### Your instructions
Transcribe the stretch of the Clean Earth Rovers article from "A Cincinnati startup" through "customer acquisition hypothesis.", word for word.

### Document text
A Cincinnati startup developing a “Roomba of the sea” has raised a six-figure friends and family funding round as it looks continue product build out and customer acquisition. 

Clean Earth Rovers, which is developing autonomous technology to clean plastic out of coastal waterways, has raised $100,000 in new funding. Michael Arens, co-founder and CEO, declined to name the investor but said the funds will allow Clean Earth to continue to manufacture its product in Ohio and further validate its customer acquisition hypothesis. 

Clean Earth counts marinas, coastal businesses and municipalities as customers, and the company is set to make its first deployment in San Francisco likely this month. Other pilots are pending in places like Manhattan and Victoria, British Columbia.

“We're moving out of one hard phase in development to another hard phase, which is selling,” he told me in June. “But it’s exciting. We think there's a lot of potential for market traction pretty quickly.”

Arens, a Xavier University alum, founded Clean Earth Rovers in 2019 to help solve the mounting problem of ocean plastics. His team includes mostly XU and University of Cincinnati graduates, and the company was a 2022 Cincy Inno “Fire Award” winner for sustainability. 

The company’s “Plastics Piranha,” an autonomous rover, works much like a Roomba but for coastal waters. It skims the surface to collect waste and debris. Clean Earth has also developed sensors that can monitor water quality and detect harmful toxins like blue-green algae or E. coli.

The friends and family round follows a series of grants and microgrants the company has received. Clean Earth was the first non-UC-affiliated team to participate in the Venture Lab pre-accelerator, housed at the 1819 Innovation Hub and received funding through the program. Clean Earth has also received financial support from organizations like I-Corps@Ohio, a statewide program for faculty and graduate students from Ohio universities and colleges, and 10% for the ocean, a venture philanthropy for ocean conservation efforts.

Arens said the company’s home base in Cincinnati is strategic in terms of location and logistics. It can ship its product to different parts of the country for a lower cost than if it were located on either coast.

In terms of overall impact, if Clean Earth Rovers hits its obtainable market, the company anticipates it could intercept 15% of U.S. annual plastic waste for reuse.

### Records supplied
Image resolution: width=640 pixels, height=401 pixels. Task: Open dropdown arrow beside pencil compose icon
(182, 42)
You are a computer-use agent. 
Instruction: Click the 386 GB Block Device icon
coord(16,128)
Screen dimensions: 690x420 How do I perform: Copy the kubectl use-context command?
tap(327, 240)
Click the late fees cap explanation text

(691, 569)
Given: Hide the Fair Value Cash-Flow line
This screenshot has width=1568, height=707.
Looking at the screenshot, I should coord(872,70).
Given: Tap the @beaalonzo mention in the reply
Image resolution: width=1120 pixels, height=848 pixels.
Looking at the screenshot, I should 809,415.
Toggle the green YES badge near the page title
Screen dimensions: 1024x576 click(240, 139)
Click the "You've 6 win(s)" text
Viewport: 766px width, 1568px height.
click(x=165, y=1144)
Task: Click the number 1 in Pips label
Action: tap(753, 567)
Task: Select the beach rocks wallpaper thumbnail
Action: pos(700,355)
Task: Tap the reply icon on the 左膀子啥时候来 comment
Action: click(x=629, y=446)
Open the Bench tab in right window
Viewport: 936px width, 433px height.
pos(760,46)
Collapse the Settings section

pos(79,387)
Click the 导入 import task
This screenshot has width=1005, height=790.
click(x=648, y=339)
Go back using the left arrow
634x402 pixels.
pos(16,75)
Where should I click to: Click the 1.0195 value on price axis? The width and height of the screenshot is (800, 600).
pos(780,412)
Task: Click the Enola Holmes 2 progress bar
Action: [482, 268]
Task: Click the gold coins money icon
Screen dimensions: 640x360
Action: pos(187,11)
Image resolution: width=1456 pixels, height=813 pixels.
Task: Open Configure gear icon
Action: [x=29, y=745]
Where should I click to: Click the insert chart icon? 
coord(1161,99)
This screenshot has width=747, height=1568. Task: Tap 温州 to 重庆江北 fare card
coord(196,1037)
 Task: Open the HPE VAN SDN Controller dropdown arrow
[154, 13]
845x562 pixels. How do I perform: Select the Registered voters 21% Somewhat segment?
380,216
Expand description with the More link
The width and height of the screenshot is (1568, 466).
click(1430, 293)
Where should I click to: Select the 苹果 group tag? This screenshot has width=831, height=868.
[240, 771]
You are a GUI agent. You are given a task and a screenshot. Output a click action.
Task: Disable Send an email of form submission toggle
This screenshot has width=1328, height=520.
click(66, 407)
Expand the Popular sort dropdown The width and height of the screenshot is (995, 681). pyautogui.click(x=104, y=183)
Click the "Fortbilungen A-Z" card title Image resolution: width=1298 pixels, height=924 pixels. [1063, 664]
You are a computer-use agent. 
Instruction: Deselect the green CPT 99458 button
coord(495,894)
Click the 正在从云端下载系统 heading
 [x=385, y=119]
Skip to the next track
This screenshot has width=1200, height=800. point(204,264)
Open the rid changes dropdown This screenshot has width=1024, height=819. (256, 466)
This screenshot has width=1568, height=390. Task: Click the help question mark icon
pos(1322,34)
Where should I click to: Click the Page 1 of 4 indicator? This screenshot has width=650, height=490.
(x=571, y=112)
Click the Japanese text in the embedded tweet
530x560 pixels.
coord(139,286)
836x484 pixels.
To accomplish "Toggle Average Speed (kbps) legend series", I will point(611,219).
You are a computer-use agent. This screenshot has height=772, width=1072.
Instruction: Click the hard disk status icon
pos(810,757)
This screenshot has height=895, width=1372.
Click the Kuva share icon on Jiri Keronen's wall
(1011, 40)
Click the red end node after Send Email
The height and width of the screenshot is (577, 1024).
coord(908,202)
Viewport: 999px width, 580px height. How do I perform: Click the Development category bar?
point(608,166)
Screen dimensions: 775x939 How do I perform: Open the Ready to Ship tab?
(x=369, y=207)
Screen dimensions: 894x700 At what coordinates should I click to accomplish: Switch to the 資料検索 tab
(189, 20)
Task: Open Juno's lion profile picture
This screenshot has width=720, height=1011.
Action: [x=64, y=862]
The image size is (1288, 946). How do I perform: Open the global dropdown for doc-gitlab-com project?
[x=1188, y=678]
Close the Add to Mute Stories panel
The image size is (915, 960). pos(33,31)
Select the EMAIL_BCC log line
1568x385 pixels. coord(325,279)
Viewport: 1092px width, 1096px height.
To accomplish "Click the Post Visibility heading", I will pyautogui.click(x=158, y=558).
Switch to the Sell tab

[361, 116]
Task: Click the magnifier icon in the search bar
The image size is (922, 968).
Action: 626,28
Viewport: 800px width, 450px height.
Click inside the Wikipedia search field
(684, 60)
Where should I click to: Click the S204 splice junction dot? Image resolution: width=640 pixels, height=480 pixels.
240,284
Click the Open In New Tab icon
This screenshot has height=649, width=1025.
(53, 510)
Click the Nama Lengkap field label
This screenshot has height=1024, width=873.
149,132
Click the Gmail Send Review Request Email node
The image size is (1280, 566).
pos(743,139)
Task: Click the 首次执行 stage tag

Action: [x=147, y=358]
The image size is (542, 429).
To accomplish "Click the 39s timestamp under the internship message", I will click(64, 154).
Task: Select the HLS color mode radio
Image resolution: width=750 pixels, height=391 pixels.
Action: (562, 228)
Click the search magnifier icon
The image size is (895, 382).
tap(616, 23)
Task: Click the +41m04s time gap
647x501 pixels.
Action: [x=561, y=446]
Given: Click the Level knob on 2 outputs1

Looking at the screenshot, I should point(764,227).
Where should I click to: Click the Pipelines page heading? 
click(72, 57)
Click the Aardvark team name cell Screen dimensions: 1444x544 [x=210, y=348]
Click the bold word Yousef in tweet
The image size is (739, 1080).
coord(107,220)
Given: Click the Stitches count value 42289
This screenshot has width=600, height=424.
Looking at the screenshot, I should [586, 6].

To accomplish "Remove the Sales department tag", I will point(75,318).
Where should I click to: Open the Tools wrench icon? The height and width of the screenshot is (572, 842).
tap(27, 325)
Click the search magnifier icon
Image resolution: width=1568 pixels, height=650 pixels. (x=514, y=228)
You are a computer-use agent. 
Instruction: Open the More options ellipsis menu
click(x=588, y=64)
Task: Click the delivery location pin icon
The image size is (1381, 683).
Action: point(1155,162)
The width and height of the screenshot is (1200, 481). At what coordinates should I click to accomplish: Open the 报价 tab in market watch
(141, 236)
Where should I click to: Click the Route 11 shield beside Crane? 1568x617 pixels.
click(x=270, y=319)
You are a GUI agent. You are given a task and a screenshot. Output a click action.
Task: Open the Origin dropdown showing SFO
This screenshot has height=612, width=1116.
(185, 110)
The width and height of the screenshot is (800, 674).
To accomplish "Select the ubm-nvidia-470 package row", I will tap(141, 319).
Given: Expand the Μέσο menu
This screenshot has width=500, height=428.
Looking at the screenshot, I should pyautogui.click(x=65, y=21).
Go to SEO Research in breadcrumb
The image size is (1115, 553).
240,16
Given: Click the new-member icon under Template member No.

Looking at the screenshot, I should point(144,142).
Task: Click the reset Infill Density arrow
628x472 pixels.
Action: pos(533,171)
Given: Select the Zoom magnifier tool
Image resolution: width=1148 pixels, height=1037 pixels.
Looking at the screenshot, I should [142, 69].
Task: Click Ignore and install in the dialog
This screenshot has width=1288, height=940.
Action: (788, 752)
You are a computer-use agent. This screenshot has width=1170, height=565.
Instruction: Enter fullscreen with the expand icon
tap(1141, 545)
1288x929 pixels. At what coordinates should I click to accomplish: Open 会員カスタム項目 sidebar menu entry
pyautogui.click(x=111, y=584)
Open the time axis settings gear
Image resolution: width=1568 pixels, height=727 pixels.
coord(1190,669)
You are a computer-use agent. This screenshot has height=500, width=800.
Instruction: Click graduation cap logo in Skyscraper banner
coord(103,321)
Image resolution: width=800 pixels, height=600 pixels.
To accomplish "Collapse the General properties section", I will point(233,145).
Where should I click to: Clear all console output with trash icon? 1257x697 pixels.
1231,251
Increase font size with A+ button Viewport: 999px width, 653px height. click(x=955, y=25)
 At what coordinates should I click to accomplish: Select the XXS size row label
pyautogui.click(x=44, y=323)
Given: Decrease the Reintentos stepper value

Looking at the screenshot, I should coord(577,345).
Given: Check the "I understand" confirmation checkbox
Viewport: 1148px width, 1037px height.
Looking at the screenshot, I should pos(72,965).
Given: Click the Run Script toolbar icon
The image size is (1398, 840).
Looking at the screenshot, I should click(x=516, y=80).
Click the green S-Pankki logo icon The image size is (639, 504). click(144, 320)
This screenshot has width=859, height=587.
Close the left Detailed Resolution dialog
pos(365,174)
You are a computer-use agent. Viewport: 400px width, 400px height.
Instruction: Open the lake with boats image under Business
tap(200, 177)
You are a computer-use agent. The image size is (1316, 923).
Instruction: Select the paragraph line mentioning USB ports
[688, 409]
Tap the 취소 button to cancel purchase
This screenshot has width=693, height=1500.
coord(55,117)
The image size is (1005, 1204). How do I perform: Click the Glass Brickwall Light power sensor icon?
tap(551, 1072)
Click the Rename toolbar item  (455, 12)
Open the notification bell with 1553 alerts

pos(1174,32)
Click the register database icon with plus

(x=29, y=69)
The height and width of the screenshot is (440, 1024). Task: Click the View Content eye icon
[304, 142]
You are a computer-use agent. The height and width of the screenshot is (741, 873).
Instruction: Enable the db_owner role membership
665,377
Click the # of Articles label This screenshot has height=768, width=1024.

### Solution to this task
A Cincinnati startup developing a “Roomba of the sea” has raised a six-figure friends and family funding round as it looks continue product build out and customer acquisition. 

Clean Earth Rovers, which is developing autonomous technology to clean plastic out of coastal waterways, has raised $100,000 in new funding. Michael Arens, co-founder and CEO, declined to name the investor but said the funds will allow Clean Earth to continue to manufacture its product in Ohio and further validate its customer acquisition hypothesis.